Over the next few months, I hope to map them all. I started this past weekend when my wife and I, along with our two dogs, checked out a newly-opened section of the greenway nearest our home and my office, the Richland Creek Greenway. On Tuesday night, using the photos I took of the trail, I created this customized map. While the Metro Nashville Parks and Recreation website has PDFs of all of the Greenway maps, as does the volunteer “friends” group, Greenways for Nashville (who also have a great page with directions to trailheads) neither of the sites have maps viewed easily in a browser.
Last week, when the features of “My Maps” were announced, there were some who felt that by adding them, Google was crushing certain startups who use Google APIs to offer the same type of map-creation feature. Speaking strictly as a user, however, I’ve always wondered why I couldn’t do all this on Google maps, itself. Frankly, I’ve always been a bit overwhelmed with the third-party sites I’d have to visit if I wanted to be able to add “buttons” and draw the lines on Google maps. And I’d really never thought about being able to add “rich media” (a term that means photos and video and audio) to a map as I figured that would take some coding skills beyond my learning curve tolerance.

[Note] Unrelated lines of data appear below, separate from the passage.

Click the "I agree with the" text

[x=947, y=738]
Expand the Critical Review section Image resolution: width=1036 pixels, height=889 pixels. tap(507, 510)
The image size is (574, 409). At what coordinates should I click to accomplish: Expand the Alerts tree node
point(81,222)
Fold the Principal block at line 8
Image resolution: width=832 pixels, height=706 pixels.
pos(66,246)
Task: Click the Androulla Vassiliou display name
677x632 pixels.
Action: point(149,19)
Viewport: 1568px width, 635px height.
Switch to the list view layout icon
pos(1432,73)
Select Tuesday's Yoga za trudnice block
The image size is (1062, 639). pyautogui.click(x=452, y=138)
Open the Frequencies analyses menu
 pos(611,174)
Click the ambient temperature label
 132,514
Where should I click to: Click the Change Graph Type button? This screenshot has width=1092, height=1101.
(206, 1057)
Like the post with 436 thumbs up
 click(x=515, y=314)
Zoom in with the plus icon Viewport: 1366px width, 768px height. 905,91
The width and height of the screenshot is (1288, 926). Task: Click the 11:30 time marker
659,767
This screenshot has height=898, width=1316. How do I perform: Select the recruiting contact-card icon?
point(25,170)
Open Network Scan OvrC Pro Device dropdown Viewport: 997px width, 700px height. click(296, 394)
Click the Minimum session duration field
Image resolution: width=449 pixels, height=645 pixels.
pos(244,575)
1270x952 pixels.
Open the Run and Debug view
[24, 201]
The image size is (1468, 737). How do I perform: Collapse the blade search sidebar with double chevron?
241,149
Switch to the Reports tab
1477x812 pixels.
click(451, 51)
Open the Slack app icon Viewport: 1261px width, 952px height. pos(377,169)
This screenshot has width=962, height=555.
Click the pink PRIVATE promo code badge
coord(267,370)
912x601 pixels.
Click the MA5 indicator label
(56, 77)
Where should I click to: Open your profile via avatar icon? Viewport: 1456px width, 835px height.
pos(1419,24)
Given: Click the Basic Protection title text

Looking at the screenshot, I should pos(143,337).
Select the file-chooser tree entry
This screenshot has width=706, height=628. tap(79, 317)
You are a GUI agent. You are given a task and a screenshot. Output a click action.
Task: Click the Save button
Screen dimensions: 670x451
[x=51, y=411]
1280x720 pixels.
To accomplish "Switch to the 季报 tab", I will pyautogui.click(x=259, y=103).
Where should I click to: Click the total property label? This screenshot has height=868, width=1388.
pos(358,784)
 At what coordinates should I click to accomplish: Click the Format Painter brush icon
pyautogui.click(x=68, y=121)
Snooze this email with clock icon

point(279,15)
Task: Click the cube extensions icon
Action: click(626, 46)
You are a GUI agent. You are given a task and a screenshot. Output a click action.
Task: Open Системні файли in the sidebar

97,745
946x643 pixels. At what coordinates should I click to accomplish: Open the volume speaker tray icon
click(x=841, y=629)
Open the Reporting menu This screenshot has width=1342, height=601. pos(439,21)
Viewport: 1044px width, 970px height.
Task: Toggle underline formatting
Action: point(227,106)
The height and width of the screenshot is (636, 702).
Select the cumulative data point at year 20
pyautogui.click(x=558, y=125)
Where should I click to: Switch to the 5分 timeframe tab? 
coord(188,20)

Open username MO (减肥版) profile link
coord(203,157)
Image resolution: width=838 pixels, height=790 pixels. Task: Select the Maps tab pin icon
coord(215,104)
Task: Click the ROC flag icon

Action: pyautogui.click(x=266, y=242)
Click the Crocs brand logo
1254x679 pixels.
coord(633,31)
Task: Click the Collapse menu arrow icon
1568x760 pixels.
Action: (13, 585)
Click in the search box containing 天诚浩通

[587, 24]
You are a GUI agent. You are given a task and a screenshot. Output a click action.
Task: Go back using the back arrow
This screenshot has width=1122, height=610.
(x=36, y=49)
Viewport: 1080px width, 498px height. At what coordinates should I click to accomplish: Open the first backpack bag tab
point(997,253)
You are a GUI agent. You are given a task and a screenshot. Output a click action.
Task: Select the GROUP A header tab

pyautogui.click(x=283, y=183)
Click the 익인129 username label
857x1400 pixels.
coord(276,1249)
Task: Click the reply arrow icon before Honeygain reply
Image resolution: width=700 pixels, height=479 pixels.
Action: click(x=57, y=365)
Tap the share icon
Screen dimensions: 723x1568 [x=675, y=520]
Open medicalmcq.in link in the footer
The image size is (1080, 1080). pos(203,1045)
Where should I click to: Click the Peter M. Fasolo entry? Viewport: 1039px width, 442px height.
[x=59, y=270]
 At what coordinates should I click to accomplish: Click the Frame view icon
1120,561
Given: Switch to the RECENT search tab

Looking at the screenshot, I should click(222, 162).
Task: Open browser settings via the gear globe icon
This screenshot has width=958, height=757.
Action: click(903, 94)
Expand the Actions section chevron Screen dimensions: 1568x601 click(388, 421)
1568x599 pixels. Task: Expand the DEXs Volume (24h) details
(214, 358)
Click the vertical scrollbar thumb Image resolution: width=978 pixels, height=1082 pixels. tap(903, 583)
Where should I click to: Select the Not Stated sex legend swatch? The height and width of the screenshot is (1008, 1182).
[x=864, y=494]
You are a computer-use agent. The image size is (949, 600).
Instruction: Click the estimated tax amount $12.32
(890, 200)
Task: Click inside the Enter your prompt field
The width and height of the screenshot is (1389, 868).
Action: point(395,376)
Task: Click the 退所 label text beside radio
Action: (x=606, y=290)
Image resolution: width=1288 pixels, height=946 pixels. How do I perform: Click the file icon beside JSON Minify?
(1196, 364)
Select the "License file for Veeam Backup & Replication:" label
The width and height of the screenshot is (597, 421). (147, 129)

However, I was able to easily follow the directions and create the Richland Greenway map, complete with photos and trail notes — all while watching TV in the background. It takes a little practice to learn how to draw one continuous curved line, but that’s about the only feature that wasn’t obvious and intuitive.
I decided to host the photos appearing on the maps on Flickr so that I could also create photo sets of each Greenway. So that others can share their photos of Nashville Greenways, I’ve also created a Nashville Greenways group on Flickr: http://www.flickr.com/groups/greenways/ . I’m sure I could have done this all in another way, but by using Flickr and Google maps together, I was able to utilize the social features and search functions of both sites. And by blogging it here, I’m also able to do some experimentation regarding how long it will take for this post to show up on a Google search for “nashville greenways.”
However, my true objective here is to encourage Nashvillians to shut down their computers and go enjoy these Greenway treasures. They are handicap accessible and are easy for baby strolling and biking, as well as walking.
Google My Maps positives: Intuitive ease of use and robust features, ability to export map into a format that can be read in Google Earth. It’s free. Negatives: Really long URLs, inability to control order in which “Place Markers” and “Lines” appear in left column — or, if the ability exists, the difficulty I had in figuring it out. The description boxes are big and can be over-whelming on a small computer screen.